The Bears offense were forced to punt once throughout the game, with second year quarterback Mitch Trubisky throwing for a career best 355 yards in a 34-22 shellacking that was no where near as close as the score would indicate. The defense would sack Lions QB Matt Stafford six times and essentially shut down rookie running back Kerryon Johnson, with Detroit picking up yardage and points after the Bears had built an insurmountable lead. This has been a very uneven season for the Lions. After losing their first two games of 2018 to the New York Jets and San Francisco 49ers, the Lions would win 3 of their next 4 games to even their record to 3-3. Then, in the heart of the schedule, Detroit drops 3 straight, with each successive performance worse than the one before.

For a team who just barely missed the playoffs in 2017, it begs the question: what the hell happened? What happened was a coaching change, from Jim Caldwell, the Lions' winningest head coach in the modern era, to Matt Patricia, a disciple of Bill Belichick and former cohort of general manager Bob Quinn in New England. Quinn, with Patricia, is trying to build the Lions into their version of the Patriots; a team that controls both sides of the line of scrimmage and can adapt to their competition week in and week out. While Patricia may earn a pass due to his limited time at his post, Quinn does not. This is a roster he has built for three years. While he did inherit Caldwell as head coach, that does not excuse Quinn for putting out roster that is unwilling or unable to properly execute for four quarters every time out. The players' dedication and heart are not being questioned here; it's Quinn's capability as a talent evaluator. If he cannot find the players, either through raw talent in the draft or as honed, skilled professionals through free agency, then Quinn should not be at his post. Coaching has served to be an issue, as there was a switch at the special teams coordinator's position this week, a holdover from the Caldwell regime. Another in offensive coordinator Jim Bob Cooter is certainly on the hot seat for his unit's pedestrian performances through the season. Plus, the lack of playmakers, from a dearth of pass rushers to lack of depth in the secondary, have been contributing factors to the Lions' defense among one of the worst in the league.
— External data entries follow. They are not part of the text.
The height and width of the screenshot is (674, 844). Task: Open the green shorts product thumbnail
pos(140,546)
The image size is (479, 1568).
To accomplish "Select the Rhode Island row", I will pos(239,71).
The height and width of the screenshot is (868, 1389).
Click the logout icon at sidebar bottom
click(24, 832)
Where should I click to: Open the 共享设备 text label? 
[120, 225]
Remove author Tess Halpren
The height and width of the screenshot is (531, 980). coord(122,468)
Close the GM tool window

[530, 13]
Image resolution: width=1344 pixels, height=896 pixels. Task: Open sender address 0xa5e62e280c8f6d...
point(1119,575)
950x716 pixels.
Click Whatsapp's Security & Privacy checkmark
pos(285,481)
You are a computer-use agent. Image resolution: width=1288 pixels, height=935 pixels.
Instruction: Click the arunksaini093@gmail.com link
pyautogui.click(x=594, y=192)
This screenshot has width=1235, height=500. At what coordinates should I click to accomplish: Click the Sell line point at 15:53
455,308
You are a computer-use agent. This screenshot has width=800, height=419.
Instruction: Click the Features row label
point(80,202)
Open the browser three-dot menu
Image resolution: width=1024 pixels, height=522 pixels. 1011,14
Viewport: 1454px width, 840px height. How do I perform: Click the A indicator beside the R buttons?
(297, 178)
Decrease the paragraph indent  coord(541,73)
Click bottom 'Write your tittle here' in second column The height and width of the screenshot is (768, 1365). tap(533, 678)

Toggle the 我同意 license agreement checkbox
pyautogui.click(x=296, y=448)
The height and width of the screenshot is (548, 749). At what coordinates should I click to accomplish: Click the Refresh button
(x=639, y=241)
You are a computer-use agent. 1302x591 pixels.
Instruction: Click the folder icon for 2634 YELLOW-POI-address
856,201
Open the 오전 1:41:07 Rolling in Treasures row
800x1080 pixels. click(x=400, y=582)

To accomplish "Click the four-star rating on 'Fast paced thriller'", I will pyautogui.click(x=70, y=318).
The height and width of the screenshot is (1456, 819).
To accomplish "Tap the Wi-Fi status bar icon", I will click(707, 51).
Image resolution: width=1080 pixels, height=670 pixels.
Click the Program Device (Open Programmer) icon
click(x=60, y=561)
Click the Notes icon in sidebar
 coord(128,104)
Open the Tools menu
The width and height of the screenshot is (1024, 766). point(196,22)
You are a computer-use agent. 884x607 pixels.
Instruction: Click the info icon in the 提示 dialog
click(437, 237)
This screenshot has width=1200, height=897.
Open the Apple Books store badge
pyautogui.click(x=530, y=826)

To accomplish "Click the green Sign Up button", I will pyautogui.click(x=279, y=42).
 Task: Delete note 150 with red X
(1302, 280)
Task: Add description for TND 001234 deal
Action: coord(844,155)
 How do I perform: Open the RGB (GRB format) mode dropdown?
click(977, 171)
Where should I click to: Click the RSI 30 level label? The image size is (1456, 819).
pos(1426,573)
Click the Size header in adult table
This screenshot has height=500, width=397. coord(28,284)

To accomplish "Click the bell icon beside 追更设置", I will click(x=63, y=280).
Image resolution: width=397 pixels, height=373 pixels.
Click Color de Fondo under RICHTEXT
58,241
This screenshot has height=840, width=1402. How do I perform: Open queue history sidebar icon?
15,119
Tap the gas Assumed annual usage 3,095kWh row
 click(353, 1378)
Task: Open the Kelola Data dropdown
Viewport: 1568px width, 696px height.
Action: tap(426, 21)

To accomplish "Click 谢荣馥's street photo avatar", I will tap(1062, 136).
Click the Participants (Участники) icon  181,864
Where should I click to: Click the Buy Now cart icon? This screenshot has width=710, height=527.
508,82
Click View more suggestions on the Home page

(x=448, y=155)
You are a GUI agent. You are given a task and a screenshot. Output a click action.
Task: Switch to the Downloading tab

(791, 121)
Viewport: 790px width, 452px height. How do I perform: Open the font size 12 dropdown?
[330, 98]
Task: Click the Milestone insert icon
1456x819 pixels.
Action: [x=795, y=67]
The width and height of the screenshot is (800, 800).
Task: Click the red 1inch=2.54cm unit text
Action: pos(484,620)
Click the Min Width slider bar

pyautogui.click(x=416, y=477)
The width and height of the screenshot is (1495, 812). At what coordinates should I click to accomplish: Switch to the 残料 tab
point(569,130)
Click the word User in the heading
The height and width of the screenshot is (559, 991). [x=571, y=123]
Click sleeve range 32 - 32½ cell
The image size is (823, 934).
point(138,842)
If Quinn, and by extension Patricia, do not turn this team's fortunes around, rest assured that owner Martha Firestone Ford will have no qualms about replacing those who do not meet expectations. Now that said, both Quinn and Patricia should be given a legitimate chance to instill the culture they envision for the Lions. Cutting ties prematurely will only lead to this ballclub being left perpetually adrift. Look no further than the Cleveland Browns as to a chilling reminder of that course of action.

At 3-6, the Lions no longer control their own destiny in regards to playing in January. And quite frankly, your humble scribe did believe that the Lions would take one step back to ultimately go two steps forward in the coming campaigns. So in transitional time, the team can only play their games and continue with this new program. Next up for the Lions are the Carolina Panthers, whose quarterback is enjoying a career year and will roll into Ford Field in a nasty mood after catching a beating on Thursday Night Football against the Pittsburgh Steelers. Cam Newton had a banner day last year against Detroit, so the defense will have their work cut out for them. Given the way Detroit have played recently it will be considered a moral victory if the Panthers don't chase the Lions off their own field.